Sin lugar a dudas existen los momentos adecuados para ponernos los audífonos y escuchar música, principalmente nueva. Estoy de acuerdo con que no todo debe ser directo, sin percibir algún otro ruido que se cuele a tus oídos, un poco más de la vieja escuela que ponía su disco y se sentaba o acostaba a disfrutarlo.
Esto de las bandas con propuesta instrumental que no dan peso a la voz, cada vez me parece mejor. ¿Dónde está el coro? No es importante, y mucho menos cuando encuentras trabajos que no solamente resaltan cada instrumento que participa, sino el hecho de que mantengan una personalidad distinta en cada canción y que en el momento en el que se conjugan en una pieza, por derecha sonidos agudos de una guitarra, por izquierda el bajo, al centro la batería, platillos paneados y más ambiente que se puede generar, logran proyectar algo a lo que sólo la música nos puede evocar.
Desde Venezuela nos llegó Días de Septiembre con su material homónimo. Edgar, Pedro, Christian, Ángel y Mígliz, deciden conjuntar una serie de instrumentos comunes para hacer música de estaciones sentimentales, de estados de ánimo distintos y sumergir al escucha en un ambiente de “emociones sugeridas, no dictadas”, como lo expresan en sus redes sociales, y envolvernos de tal forma que, cuando damos play a “Gotas”, no podemos parar hasta que el fade out se come la última nota en “Feliz”.

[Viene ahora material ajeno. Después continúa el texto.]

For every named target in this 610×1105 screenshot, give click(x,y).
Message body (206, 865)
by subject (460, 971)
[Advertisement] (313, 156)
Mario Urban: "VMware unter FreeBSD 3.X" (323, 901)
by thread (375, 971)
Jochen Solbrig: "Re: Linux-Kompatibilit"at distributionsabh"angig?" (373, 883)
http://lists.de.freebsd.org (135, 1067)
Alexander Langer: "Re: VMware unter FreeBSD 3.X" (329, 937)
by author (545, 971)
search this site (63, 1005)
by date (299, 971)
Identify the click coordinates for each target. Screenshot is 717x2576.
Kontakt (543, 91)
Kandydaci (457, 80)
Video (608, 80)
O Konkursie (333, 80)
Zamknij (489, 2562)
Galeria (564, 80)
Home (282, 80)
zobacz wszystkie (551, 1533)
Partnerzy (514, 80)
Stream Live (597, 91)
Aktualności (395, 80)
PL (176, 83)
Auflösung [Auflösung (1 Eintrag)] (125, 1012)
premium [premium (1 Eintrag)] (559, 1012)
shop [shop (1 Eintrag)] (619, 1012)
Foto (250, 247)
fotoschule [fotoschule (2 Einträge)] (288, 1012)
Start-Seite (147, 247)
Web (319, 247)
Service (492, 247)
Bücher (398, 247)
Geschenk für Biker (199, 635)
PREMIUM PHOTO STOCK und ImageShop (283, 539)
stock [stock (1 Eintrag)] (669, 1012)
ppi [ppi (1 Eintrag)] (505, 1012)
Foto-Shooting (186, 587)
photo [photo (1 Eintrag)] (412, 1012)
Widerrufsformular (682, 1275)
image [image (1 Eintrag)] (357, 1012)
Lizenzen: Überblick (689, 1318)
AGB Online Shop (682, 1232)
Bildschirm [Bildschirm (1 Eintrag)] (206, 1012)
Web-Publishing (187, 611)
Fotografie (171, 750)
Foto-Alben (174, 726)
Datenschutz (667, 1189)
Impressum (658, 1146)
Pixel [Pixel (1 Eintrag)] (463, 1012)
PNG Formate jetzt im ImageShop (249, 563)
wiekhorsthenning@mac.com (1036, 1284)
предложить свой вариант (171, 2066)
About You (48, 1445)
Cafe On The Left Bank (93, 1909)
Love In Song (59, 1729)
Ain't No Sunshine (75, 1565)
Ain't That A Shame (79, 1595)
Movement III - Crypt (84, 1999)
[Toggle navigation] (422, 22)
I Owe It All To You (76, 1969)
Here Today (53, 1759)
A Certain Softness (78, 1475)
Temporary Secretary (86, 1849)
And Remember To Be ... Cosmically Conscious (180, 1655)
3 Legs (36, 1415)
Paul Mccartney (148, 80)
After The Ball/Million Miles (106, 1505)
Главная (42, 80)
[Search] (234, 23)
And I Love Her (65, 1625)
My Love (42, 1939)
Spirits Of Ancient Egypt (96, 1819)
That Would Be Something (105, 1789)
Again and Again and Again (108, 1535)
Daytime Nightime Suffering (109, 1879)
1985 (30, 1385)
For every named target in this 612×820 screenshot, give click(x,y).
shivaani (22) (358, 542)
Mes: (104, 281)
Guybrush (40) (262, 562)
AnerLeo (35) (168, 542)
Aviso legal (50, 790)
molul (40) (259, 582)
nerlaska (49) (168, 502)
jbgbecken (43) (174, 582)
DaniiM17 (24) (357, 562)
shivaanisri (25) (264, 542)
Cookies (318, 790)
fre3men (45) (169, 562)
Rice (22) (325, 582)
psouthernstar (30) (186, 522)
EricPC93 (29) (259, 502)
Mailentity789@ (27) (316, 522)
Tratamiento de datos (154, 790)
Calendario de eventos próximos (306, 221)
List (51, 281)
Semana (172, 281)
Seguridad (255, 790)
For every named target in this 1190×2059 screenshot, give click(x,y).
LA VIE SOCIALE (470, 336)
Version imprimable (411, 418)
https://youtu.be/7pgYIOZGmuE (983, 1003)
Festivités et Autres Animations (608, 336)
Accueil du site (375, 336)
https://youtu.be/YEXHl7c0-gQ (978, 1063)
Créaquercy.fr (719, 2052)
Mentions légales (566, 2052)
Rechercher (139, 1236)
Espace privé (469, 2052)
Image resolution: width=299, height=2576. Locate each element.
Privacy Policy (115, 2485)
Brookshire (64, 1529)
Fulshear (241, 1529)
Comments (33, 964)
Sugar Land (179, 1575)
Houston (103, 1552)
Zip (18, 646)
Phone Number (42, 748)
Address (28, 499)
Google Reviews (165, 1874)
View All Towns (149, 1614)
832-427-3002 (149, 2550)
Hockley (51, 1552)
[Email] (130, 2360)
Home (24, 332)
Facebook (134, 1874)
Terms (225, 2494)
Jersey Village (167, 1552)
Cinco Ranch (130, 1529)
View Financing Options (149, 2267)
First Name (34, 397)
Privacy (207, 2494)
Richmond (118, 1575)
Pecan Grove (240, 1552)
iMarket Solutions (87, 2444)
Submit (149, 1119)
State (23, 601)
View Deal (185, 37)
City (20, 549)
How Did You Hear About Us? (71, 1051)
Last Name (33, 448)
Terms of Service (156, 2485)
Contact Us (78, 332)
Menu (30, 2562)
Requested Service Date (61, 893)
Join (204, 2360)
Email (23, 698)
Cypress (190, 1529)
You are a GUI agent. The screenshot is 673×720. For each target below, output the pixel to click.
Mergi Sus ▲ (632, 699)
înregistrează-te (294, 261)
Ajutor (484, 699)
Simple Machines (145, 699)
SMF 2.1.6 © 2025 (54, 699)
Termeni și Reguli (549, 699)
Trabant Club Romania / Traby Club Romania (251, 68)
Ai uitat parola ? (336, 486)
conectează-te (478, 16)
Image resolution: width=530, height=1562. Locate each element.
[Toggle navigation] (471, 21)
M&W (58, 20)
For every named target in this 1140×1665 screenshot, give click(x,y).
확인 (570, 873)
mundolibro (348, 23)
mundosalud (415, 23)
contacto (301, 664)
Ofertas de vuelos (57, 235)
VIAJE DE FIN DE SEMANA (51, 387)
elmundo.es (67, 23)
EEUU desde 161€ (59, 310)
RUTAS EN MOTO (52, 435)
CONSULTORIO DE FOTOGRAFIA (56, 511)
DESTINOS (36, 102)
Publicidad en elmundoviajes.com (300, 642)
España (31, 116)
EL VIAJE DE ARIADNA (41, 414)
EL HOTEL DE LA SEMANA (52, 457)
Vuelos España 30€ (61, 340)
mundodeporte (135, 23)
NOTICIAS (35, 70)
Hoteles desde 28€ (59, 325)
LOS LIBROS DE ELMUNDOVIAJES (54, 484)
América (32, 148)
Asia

Cualquier duda con el nombre queda resuelta al momento que comienza la introducción del disco, el track 1 llamado “Gotas” que, a través de un monólogo nos explica la situación que replicaremos en nuestra mente. Una lluvia densa que se torna a notas que fungen con la misma función. Una batería marca el inicio de “Pararrayos” que mantiene ese ambiente de tarde nublada, de un niño viendo a través de una ventana aquella cancha a la que no puede salir a jugar porque llueve. Revienta en un momento, donde se intensifica el mal clima pero como todo, siempre decae.
Sin dejarnos respirar nos lleva, automáticamente, a “LEGO”. Las voces que fungen solamente como parte de un ambiente te evoca a reflexión. A diferencia de sus predecesoras, es constante la potencia que se siente en esta melodía, donde se perciben guitarras sucias.
Llega “Crissis en el Cielo”, tal vez la canción más pegajosa hasta el momento. Algo que me encantó de esta banda fue el no saber qué sucederá en una misma canción, no son predecibles, pueden explotar riffs rápidos por momentos y bajarnos de golpe a un silencio. Si buscan guitarras, aquí las tienen.
“El Péndulo” juega perfectamente con el paneo de sonidos. Desde que comienza esta canción nos lleva con ese vaivén de notas a un ambiente mucho más relajado que los anteriores.
Yo podría aventurarme a afirmar que “1984” y “Viento y Forma” son como una sola pieza que nos lleva al inicio y final de una pequeña historia. La primera con una ambientación, mostrando el contexto, y la segunda exhibiendo momentos fatídicos hasta llegar a un final.
Llega el momento de “Feliz”, el último track y nos lleva a una sorpresa más. La canción está acompañada de una letra, hermosa por cierto, cursi hasta en sus guitarras, pero reflexiva. El cierre de un ciclo y toda esa evaluación que hacemos de algo que termina, dándonos cuenta que no fue malo. Un final majestuoso para un excelente disco.
Días de Septiembre presenta a todo el mundo su disco homónimo, el cual también ponen a disposición de todos, a través de su site, de forma Gratis y Legal para que puedan escucharlo.